When we talk about the risk of guns, why do we use the term ‘gun violence’ and where did it come from? In fact, this whole business started back in 1979 when the CDC decided that violence was a public health issue. Medicine had long since recognized that violent behavior was a threat to health simply because violence creates injuries, and an injury is usually a problem that brings the victim to the attention of the medical community, with more than 37 million people being treated for injuries each year in emergency rooms.
But what made violence not just a health issue but a public health issue was the awareness that certain forms of violence, in particular homicide and suicide, were consistently among the 15 leading causes of death in the United States. And in addition to overall numbers, these types of violent deaths were also concentrated in certain environments, as well as increasing dramatically in specific demographics; e.g., a 154% increase in homicide rates of 15 – 19 year-old males from 1985 to 1991. And once medicine decided that we needed to address violence the way we successfully addressed other public health threats such as polio, typhus and tuberculosis, then researchers began looking for causes which would the lead to pro-active measures to reverse and hopefully eliminate violence as a medical condition or disease.
When medicine began to focus on violence as a public health issue, it wasn’t difficult to make the connection between violence and guns, for the simple reason that roughly 60% of all homicides have been committed with guns every year since 1981. Since that date we have experienced 689,000 murders in this country, of which 460,000 have been deaths intentionally caused by guns. During that same 35-year period, England experienced somewhere less than 20,000 homicide deaths – talk about American exceptionalism!
By the way, the CDC didn’t come up with the definition of violence by pulling the veritable rabbit out of the veritable hat. In fact, their definition comes right from the Magna Carta of medical definitions, a.k.a. the World Health Organization, which defines violence as “the intentional use of physical force or power, threatened or actual, against oneself, another person, or against a group or community, which either results in or has a high likelihood of resulting in injury, death, psychological harm, maldevelopment, or deprivation.” And this definition, copied by the CDC, also includes suicide, of which roughly half of all suicides in the U.S. are committed with guns.
Given the above, it’s clear that from a medical point of view, the gun violence prevention (GVP) community stands on pretty firm ground when they invoke the phrase ‘gun violence’ to argue about the risks and dangers represented by guns.

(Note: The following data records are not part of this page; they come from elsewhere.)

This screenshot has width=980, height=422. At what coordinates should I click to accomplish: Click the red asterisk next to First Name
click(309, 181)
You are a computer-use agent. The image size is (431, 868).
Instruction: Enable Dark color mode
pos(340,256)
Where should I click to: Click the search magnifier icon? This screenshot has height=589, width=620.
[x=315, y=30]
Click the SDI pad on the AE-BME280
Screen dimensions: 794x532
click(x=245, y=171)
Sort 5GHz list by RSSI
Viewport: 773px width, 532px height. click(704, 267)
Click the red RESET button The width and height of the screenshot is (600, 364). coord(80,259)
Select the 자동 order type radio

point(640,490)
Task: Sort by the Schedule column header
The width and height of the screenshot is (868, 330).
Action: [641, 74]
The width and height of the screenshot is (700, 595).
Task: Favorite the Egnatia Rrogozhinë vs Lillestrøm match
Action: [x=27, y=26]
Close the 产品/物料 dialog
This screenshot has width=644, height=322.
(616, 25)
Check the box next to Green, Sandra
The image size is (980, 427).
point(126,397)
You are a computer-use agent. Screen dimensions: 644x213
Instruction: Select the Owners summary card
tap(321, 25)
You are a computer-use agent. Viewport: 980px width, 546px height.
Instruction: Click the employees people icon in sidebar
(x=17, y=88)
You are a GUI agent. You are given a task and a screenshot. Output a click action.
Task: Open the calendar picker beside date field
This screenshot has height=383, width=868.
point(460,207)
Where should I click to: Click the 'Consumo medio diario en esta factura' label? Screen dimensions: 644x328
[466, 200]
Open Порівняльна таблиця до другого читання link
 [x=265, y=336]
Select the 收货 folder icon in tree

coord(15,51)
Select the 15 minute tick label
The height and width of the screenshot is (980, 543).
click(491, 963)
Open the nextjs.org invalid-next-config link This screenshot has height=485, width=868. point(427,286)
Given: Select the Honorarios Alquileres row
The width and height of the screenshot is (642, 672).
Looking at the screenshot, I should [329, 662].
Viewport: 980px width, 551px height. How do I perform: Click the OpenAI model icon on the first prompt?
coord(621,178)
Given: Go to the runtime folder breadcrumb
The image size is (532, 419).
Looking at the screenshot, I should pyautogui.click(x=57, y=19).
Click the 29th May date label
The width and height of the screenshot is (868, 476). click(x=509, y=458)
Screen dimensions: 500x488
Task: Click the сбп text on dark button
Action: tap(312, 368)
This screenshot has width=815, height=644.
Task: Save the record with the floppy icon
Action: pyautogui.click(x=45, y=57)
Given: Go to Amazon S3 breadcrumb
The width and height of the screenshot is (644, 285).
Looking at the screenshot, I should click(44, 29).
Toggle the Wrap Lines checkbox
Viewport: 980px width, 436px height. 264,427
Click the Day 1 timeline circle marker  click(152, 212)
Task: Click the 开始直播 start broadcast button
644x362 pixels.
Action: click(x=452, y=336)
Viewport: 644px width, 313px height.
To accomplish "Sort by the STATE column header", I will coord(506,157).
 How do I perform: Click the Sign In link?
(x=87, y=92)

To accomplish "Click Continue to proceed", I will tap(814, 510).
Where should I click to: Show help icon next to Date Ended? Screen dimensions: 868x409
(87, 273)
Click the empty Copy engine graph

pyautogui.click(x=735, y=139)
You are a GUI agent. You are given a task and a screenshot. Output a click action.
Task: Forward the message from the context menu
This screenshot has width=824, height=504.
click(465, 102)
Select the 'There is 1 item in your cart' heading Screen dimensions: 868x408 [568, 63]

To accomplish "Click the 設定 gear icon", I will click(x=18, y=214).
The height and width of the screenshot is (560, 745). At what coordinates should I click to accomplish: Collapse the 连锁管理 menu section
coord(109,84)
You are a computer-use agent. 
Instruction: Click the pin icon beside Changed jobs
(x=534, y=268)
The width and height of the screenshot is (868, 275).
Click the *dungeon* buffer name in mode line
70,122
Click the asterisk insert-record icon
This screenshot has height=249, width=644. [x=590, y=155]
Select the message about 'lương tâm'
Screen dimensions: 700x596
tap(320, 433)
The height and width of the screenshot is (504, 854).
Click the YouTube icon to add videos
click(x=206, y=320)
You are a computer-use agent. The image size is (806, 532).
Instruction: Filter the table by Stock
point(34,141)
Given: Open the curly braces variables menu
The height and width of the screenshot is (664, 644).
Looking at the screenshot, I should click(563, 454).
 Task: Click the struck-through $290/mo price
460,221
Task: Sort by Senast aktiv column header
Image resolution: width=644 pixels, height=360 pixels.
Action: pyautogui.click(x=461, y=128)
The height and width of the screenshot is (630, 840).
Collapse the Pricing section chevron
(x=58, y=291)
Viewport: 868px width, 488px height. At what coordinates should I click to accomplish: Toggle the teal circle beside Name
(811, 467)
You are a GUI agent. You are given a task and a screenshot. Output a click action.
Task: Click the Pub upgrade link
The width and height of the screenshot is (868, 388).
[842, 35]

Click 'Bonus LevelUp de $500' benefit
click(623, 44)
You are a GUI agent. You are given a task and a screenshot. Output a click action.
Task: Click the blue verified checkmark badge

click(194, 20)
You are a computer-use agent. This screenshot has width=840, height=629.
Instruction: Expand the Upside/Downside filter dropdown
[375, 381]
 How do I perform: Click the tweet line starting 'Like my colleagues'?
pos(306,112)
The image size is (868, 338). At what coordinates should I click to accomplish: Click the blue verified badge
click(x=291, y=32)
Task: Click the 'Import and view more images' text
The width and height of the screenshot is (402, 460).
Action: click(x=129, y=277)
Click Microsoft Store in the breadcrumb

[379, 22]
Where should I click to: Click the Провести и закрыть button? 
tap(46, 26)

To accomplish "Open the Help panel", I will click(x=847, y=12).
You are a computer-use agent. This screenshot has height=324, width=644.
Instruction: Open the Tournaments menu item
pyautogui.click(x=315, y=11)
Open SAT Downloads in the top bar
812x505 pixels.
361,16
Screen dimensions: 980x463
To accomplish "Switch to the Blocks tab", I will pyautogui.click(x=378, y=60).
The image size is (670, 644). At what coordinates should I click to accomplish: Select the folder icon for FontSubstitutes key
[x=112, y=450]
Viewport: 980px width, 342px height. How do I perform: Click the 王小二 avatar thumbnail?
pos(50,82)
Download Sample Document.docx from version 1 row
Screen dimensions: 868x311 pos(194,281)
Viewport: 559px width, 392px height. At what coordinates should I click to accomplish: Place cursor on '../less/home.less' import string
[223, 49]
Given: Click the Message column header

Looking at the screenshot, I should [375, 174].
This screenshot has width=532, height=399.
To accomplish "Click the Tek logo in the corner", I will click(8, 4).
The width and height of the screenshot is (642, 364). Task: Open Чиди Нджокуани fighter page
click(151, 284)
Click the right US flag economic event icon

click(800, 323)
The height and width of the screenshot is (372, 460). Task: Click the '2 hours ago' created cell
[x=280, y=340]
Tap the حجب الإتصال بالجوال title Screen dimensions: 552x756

The problem arises, however, when GVP goes beyond its own committed band of supporters and uses that kind of terminology when talking with non-advocates about the risks and dangers of guns. Because the NRA has done one heckuva job convincing not their own membership (who don’t need convincing, which is why they’re members of the NRA, duhhhh) but convincing Mr. and Ms. John Q. Public that even if guns are sometimes used in illegal or inappropriate ways, the positives of firearm ownership, in particular protection from crime, far outweigh the negatives in every respect. The idiot who represents the 27th C.D. in New York probably wouldn’t have been so quick to brag about how he’s going to ‘always’ carry a gun if public opinion polls didn’t show that a strong majority believed that having a gun makes you safe.
I’m not saying that GVP should drop the reference to ‘violence’ when they try to reach out beyond their own committed constituencies to discuss what to do about guns. What I am saying is that perhaps we need to make it clear that concerns about ‘gun violence’ aren’t based on value judgements about how people choose to live. They are based on the same concerns that medicine has raised about violence as a health threat, an issue about which there is no disagreement at all.
Normalized to the same population as the US, the UK would have a little under 100,000 homicides to our 700,000 since 1981. A factor of 7 is significant.